269. Akt
Aaaaarghhhh...
mit dem Alter lässt die Sicht nach. Manchmal ist es auch bloß die
Aufmerksamkeit. Vor allem, wenn man am Vorabend mit seinem Team die
Hotelbar ausprobiert hat.
Früh
am morgen stehe ich unter der Dusche. Irgendwie muss ich wieder fit
werden. Tochterkind trällert schon seit ein paar Minuten im Zimmer
rum. Das Trällern fühlt sich wie eine Nagelfeile in meinen
Gehirnwindungen an, aber sie ist fröhlich und es klingt gar nicht so
schlecht, deswegen bitte ich sie nicht, damit aufzuhören. Fahrlässig
sehe ich zu, dass der Griff zum Nassrasierer nicht zu Spuren führt,
die man für einen missglückten Suizidversuch halten könnte.
Fertig
geduscht passe ich auf, dass ich nicht über den Badewannenrand
stolpere und den Kopf am Waschbecken aufschlage. Es ist zwar
Halloween, aber wir machen hier keine Bilder mit Platzwunden und
gebrochenen Rippen.
Ich
taste neben dem Waschbecken nach meinem Deo. Wenn ich unterwegs bin,
nehme ich fast immer nur die kleinen Reisegrößen mit. Einmal rechts
und einmal links gesprüht. Einundzwanzig, zweiundzwanzig... ich bin
schlagartig hellwach.
Unter
meinen Armen fühlt es sich an, als ob jemand eine Testreihe für
Bunsenbrenner durchführt. Außerdem klebt es wie die Hölle.
Ich
taste erneut nach dem kleinen Deospray.
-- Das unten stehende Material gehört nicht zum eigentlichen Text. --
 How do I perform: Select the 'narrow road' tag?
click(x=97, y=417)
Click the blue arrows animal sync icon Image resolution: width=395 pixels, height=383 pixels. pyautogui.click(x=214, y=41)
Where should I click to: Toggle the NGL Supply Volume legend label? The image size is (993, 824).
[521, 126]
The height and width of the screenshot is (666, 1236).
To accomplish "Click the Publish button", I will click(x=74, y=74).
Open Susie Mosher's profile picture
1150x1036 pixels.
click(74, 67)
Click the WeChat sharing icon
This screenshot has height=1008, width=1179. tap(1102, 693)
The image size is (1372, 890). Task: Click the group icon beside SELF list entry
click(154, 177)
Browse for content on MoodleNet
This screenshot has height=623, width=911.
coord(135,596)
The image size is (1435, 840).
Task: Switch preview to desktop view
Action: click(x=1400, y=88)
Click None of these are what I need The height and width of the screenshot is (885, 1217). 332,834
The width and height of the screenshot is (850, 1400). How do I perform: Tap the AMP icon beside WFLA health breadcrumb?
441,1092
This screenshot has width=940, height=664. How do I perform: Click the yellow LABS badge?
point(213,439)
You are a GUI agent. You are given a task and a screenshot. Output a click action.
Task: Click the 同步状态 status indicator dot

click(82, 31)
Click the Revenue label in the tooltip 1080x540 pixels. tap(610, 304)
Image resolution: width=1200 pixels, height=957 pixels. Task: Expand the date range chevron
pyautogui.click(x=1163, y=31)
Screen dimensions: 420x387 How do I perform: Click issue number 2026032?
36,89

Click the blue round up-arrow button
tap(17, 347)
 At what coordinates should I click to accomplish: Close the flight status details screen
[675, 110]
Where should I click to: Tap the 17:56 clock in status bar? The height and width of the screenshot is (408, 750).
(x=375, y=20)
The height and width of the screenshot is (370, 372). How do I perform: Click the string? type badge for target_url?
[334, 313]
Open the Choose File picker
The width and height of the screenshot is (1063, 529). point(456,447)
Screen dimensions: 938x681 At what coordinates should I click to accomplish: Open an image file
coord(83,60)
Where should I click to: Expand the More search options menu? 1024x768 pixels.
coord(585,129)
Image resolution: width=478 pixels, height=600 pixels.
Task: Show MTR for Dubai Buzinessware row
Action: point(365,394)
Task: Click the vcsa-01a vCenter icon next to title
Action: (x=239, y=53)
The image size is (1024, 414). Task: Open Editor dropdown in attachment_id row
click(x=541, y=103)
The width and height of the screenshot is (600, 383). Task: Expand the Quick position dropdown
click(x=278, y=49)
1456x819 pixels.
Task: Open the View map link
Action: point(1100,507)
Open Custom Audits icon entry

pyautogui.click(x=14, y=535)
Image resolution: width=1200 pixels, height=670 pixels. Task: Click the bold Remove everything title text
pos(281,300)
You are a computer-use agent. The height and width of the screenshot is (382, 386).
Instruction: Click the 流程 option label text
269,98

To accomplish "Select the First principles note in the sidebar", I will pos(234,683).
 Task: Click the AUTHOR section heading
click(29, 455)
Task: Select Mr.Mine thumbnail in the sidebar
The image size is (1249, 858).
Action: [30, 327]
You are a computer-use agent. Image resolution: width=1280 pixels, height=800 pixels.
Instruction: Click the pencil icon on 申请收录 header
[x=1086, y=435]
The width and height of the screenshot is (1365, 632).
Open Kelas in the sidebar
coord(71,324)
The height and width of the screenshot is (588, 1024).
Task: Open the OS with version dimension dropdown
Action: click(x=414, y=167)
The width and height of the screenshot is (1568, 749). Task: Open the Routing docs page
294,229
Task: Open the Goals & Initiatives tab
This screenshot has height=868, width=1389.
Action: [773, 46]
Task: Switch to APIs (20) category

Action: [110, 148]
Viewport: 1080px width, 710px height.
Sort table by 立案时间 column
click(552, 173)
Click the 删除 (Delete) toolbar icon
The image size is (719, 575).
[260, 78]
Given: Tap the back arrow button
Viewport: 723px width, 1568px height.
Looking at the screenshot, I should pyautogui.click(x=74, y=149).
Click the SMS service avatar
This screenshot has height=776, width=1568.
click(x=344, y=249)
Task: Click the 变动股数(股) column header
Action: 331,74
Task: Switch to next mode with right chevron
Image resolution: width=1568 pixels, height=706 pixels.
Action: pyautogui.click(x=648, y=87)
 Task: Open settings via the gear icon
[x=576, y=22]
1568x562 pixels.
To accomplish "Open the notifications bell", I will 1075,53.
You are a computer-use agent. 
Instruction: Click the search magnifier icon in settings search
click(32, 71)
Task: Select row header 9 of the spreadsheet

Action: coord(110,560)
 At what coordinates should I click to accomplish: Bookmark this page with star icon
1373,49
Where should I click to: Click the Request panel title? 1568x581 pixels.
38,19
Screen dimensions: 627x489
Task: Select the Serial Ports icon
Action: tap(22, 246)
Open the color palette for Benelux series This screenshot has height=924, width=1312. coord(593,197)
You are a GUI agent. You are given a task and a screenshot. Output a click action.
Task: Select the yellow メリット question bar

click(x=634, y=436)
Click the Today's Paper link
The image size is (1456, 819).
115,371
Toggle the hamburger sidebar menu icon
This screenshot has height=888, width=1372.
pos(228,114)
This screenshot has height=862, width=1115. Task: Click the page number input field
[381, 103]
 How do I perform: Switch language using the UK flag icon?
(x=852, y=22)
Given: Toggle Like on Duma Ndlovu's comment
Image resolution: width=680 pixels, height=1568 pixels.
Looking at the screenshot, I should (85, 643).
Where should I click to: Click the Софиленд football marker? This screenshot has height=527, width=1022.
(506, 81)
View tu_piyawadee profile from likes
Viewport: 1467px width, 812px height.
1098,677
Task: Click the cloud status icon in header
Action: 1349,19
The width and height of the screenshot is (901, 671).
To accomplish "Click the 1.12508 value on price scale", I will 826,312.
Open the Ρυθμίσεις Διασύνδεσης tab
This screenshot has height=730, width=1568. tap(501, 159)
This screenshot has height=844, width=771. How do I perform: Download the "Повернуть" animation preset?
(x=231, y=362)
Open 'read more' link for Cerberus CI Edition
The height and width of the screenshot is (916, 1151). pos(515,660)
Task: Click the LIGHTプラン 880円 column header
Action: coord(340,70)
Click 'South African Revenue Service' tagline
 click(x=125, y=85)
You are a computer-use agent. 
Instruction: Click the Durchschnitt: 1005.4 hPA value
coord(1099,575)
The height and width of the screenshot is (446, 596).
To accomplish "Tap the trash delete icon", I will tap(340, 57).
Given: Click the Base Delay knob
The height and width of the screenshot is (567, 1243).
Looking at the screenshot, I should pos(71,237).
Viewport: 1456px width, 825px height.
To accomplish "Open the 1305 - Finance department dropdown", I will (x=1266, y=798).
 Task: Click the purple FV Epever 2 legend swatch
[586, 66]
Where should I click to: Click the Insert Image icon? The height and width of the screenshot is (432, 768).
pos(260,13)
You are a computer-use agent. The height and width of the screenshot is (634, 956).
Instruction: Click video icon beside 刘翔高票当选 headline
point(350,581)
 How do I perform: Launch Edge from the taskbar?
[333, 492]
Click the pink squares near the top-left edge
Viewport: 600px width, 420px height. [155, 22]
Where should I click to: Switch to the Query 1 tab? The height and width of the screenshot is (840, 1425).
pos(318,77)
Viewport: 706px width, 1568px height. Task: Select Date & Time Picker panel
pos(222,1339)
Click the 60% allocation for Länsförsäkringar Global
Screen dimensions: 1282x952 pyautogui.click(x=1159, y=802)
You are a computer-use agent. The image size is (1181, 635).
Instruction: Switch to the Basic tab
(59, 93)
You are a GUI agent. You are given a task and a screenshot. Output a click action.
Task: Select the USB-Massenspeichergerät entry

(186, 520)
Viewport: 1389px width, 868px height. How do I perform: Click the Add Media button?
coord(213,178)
Was ist da drinnen??? Es
brennt teuflisch. Bei den Deos achte ich doch immer so sehr darauf,
dass kein Alkohol und Aluminium enthalten ist. In diesem Deo scheint
sich stattdessen quasi Salzsäure zu befinden. Also gefühlsmäßig
auf jeden Fall.
Meine
Pupillen versuchen sich auf die kleine Aufschrift zu justieren. Und
da fällt es mir auf. Von Aluminiumsalzen und Alkohol steht da mal
auf Anhieb nix. Aber von Deo ebenfalls nicht.
Die
kleinen Reisesprays verlieren allein durch ihre Größe an
Individualität. Und so habe ich mich gerade eben nicht mit sanftem
Deo erfrischt, sondern mir eiskalt das schärfste Haarspray aller
Zeiten in die frisch rasierten Achseln geballert.
Das
Brennen hat mittlerweile aufgehört, aber das unangenehme Kleben ist
geblieben. Ich kann´s ja nun nicht ausbürsten, wie es in der
Werbung immer heißt. Mich in meinem Zustand erneut den Gefahren des
Duschens in einer Badewanne auszusetzen, halte ich gerade für zu
gefährlich, also greife ich nach dem Waschlappen.
Jetzt,
wo ich die Arme auch wieder ohne eigenartige Geräusche vom Körper
entfernen kann, nehme ich das kleine Deospray und gehe nach nebenan
zu Tochterkind.
Ich
bitte sie, mir die Aufschrift vorzulesen. Sie schaut mich an, als ob
ich sie bitten würde, unten auf der Straße ein Pfund Marihuana zu
kaufen.
Als
sie mir bestätigt, dass es sich bei dem Spray um Deo handelt, wende
ich mich ab und gehe zurück ins Bad. Während Tochterkind draußen weiter trällert, mache ich mich fertig. Tage wie diese werden in der Regel einfach immer nur besser. Also ein Dankeschön an das kleine Haarspray. Wach bin ich jetzt auf jeden Fall.